START Given data

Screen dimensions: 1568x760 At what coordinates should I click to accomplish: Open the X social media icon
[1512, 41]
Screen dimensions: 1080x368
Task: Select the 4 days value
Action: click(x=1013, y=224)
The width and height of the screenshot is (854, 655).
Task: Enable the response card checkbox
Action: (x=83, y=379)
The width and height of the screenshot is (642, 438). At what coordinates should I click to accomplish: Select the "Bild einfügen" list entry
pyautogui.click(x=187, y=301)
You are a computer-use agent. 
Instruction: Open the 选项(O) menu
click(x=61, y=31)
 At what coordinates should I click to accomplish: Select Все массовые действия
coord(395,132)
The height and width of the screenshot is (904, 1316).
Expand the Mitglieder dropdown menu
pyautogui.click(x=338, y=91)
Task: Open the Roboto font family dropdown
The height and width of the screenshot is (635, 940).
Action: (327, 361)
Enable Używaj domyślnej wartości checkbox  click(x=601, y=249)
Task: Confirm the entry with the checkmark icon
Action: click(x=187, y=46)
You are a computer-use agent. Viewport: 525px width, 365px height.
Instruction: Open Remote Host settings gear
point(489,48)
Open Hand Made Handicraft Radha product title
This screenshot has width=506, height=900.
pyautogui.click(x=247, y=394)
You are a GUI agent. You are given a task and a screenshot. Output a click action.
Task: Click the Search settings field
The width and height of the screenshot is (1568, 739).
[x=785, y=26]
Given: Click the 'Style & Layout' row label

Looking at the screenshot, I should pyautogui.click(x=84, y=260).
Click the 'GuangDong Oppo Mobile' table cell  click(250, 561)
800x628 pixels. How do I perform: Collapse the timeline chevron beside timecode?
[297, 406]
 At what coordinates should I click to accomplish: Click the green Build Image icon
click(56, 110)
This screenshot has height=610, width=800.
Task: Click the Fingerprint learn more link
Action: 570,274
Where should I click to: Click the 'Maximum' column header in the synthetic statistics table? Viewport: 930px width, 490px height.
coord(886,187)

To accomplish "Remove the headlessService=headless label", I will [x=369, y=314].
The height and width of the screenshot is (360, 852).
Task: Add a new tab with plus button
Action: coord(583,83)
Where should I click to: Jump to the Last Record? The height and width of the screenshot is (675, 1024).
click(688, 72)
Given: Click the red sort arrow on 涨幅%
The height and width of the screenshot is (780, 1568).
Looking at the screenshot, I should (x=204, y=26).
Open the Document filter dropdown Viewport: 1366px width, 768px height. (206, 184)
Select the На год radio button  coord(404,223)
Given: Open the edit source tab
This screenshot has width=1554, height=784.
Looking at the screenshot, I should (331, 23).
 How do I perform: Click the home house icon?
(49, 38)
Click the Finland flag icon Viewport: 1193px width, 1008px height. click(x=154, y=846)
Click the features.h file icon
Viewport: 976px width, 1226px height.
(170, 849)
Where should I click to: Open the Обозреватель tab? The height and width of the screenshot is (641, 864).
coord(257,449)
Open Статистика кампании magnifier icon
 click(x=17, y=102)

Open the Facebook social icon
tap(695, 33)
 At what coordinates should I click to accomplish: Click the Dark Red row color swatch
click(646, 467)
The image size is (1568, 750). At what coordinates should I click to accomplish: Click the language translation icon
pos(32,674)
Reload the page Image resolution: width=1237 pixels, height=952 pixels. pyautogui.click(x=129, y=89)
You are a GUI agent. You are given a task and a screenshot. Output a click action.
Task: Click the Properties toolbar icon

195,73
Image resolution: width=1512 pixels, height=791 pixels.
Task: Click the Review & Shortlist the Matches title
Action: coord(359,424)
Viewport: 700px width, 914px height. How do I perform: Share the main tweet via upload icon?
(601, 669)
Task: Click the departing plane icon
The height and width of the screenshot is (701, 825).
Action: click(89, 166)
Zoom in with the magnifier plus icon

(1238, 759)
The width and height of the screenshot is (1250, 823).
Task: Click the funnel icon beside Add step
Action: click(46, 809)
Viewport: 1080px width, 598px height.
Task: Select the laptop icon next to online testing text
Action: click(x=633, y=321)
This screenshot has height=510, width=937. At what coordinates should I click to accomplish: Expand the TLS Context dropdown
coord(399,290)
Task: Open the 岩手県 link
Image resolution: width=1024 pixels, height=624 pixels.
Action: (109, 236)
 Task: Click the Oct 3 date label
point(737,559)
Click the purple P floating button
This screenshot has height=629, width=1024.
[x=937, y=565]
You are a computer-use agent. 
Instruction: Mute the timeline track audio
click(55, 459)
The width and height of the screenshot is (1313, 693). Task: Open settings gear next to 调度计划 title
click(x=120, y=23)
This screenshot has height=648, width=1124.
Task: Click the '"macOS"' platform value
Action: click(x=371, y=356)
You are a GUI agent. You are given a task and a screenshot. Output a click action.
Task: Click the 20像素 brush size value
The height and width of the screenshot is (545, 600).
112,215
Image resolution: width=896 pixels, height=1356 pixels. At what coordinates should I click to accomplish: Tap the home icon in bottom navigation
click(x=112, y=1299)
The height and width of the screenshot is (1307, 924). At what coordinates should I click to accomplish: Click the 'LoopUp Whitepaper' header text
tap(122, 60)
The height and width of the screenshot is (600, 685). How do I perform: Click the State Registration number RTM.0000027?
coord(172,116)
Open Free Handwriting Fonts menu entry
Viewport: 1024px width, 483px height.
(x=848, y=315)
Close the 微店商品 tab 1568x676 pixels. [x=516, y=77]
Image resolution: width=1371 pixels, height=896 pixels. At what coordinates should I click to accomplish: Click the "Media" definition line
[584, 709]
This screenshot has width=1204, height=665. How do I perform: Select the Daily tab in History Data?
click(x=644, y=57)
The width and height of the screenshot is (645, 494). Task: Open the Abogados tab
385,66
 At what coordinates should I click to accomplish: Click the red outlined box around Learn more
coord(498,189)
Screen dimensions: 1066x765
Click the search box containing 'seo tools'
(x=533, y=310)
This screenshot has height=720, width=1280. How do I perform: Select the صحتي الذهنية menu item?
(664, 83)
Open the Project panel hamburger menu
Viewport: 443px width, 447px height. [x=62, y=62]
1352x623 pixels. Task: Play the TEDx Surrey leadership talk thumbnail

END Given data

## Work instructions
Copy the data above. Keep each line exact.

## Reply
Screen dimensions: 1568x760 At what coordinates should I click to accomplish: Open the X social media icon
[1512, 41]
Screen dimensions: 1080x368
Task: Select the 4 days value
Action: click(x=1013, y=224)
The width and height of the screenshot is (854, 655).
Task: Enable the response card checkbox
Action: (x=83, y=379)
The width and height of the screenshot is (642, 438). At what coordinates should I click to accomplish: Select the "Bild einfügen" list entry
pyautogui.click(x=187, y=301)
You are a computer-use agent. 
Instruction: Open the 选项(O) menu
click(x=61, y=31)
 At what coordinates should I click to accomplish: Select Все массовые действия
coord(395,132)
The height and width of the screenshot is (904, 1316).
Expand the Mitglieder dropdown menu
pyautogui.click(x=338, y=91)
Task: Open the Roboto font family dropdown
The height and width of the screenshot is (635, 940).
Action: (327, 361)
Enable Używaj domyślnej wartości checkbox  click(x=601, y=249)
Task: Confirm the entry with the checkmark icon
Action: click(x=187, y=46)
You are a computer-use agent. Viewport: 525px width, 365px height.
Instruction: Open Remote Host settings gear
point(489,48)
Open Hand Made Handicraft Radha product title
This screenshot has width=506, height=900.
pyautogui.click(x=247, y=394)
You are a GUI agent. You are given a task and a screenshot. Output a click action.
Task: Click the Search settings field
The width and height of the screenshot is (1568, 739).
[x=785, y=26]
Given: Click the 'Style & Layout' row label

Looking at the screenshot, I should pyautogui.click(x=84, y=260).
Click the 'GuangDong Oppo Mobile' table cell  click(250, 561)
800x628 pixels. How do I perform: Collapse the timeline chevron beside timecode?
[297, 406]
 At what coordinates should I click to accomplish: Click the green Build Image icon
click(56, 110)
This screenshot has height=610, width=800.
Task: Click the Fingerprint learn more link
Action: 570,274
Where should I click to: Click the 'Maximum' column header in the synthetic statistics table? Viewport: 930px width, 490px height.
coord(886,187)

To accomplish "Remove the headlessService=headless label", I will [x=369, y=314].
The height and width of the screenshot is (360, 852).
Task: Add a new tab with plus button
Action: coord(583,83)
Where should I click to: Jump to the Last Record? The height and width of the screenshot is (675, 1024).
click(688, 72)
Given: Click the red sort arrow on 涨幅%
The height and width of the screenshot is (780, 1568).
Looking at the screenshot, I should (x=204, y=26).
Open the Document filter dropdown Viewport: 1366px width, 768px height. (206, 184)
Select the На год radio button  coord(404,223)
Given: Open the edit source tab
This screenshot has width=1554, height=784.
Looking at the screenshot, I should (331, 23).
 How do I perform: Click the home house icon?
(49, 38)
Click the Finland flag icon Viewport: 1193px width, 1008px height. click(x=154, y=846)
Click the features.h file icon
Viewport: 976px width, 1226px height.
(170, 849)
Where should I click to: Open the Обозреватель tab? The height and width of the screenshot is (641, 864).
coord(257,449)
Open Статистика кампании magnifier icon
 click(x=17, y=102)

Open the Facebook social icon
tap(695, 33)
 At what coordinates should I click to accomplish: Click the Dark Red row color swatch
click(646, 467)
The image size is (1568, 750). At what coordinates should I click to accomplish: Click the language translation icon
pos(32,674)
Reload the page Image resolution: width=1237 pixels, height=952 pixels. pyautogui.click(x=129, y=89)
You are a GUI agent. You are given a task and a screenshot. Output a click action.
Task: Click the Properties toolbar icon

195,73
Image resolution: width=1512 pixels, height=791 pixels.
Task: Click the Review & Shortlist the Matches title
Action: coord(359,424)
Viewport: 700px width, 914px height. How do I perform: Share the main tweet via upload icon?
(601, 669)
Task: Click the departing plane icon
The height and width of the screenshot is (701, 825).
Action: click(89, 166)
Zoom in with the magnifier plus icon

(1238, 759)
The width and height of the screenshot is (1250, 823).
Task: Click the funnel icon beside Add step
Action: click(46, 809)
Viewport: 1080px width, 598px height.
Task: Select the laptop icon next to online testing text
Action: click(x=633, y=321)
This screenshot has height=510, width=937. At what coordinates should I click to accomplish: Expand the TLS Context dropdown
coord(399,290)
Task: Open the 岩手県 link
Image resolution: width=1024 pixels, height=624 pixels.
Action: (109, 236)
 Task: Click the Oct 3 date label
point(737,559)
Click the purple P floating button
This screenshot has height=629, width=1024.
[x=937, y=565]
You are a computer-use agent. 
Instruction: Mute the timeline track audio
click(55, 459)
The width and height of the screenshot is (1313, 693). Task: Open settings gear next to 调度计划 title
click(x=120, y=23)
This screenshot has height=648, width=1124.
Task: Click the '"macOS"' platform value
Action: click(x=371, y=356)
You are a GUI agent. You are given a task and a screenshot. Output a click action.
Task: Click the 20像素 brush size value
The height and width of the screenshot is (545, 600).
112,215
Image resolution: width=896 pixels, height=1356 pixels. At what coordinates should I click to accomplish: Tap the home icon in bottom navigation
click(x=112, y=1299)
The height and width of the screenshot is (1307, 924). At what coordinates should I click to accomplish: Click the 'LoopUp Whitepaper' header text
tap(122, 60)
The height and width of the screenshot is (600, 685). How do I perform: Click the State Registration number RTM.0000027?
coord(172,116)
Open Free Handwriting Fonts menu entry
Viewport: 1024px width, 483px height.
(x=848, y=315)
Close the 微店商品 tab 1568x676 pixels. [x=516, y=77]
Image resolution: width=1371 pixels, height=896 pixels. At what coordinates should I click to accomplish: Click the "Media" definition line
[584, 709]
This screenshot has width=1204, height=665. How do I perform: Select the Daily tab in History Data?
click(x=644, y=57)
The width and height of the screenshot is (645, 494). Task: Open the Abogados tab
385,66
 At what coordinates should I click to accomplish: Click the red outlined box around Learn more
coord(498,189)
Screen dimensions: 1066x765
Click the search box containing 'seo tools'
(x=533, y=310)
This screenshot has height=720, width=1280. How do I perform: Select the صحتي الذهنية menu item?
(664, 83)
Open the Project panel hamburger menu
Viewport: 443px width, 447px height. [x=62, y=62]
1352x623 pixels. Task: Play the TEDx Surrey leadership talk thumbnail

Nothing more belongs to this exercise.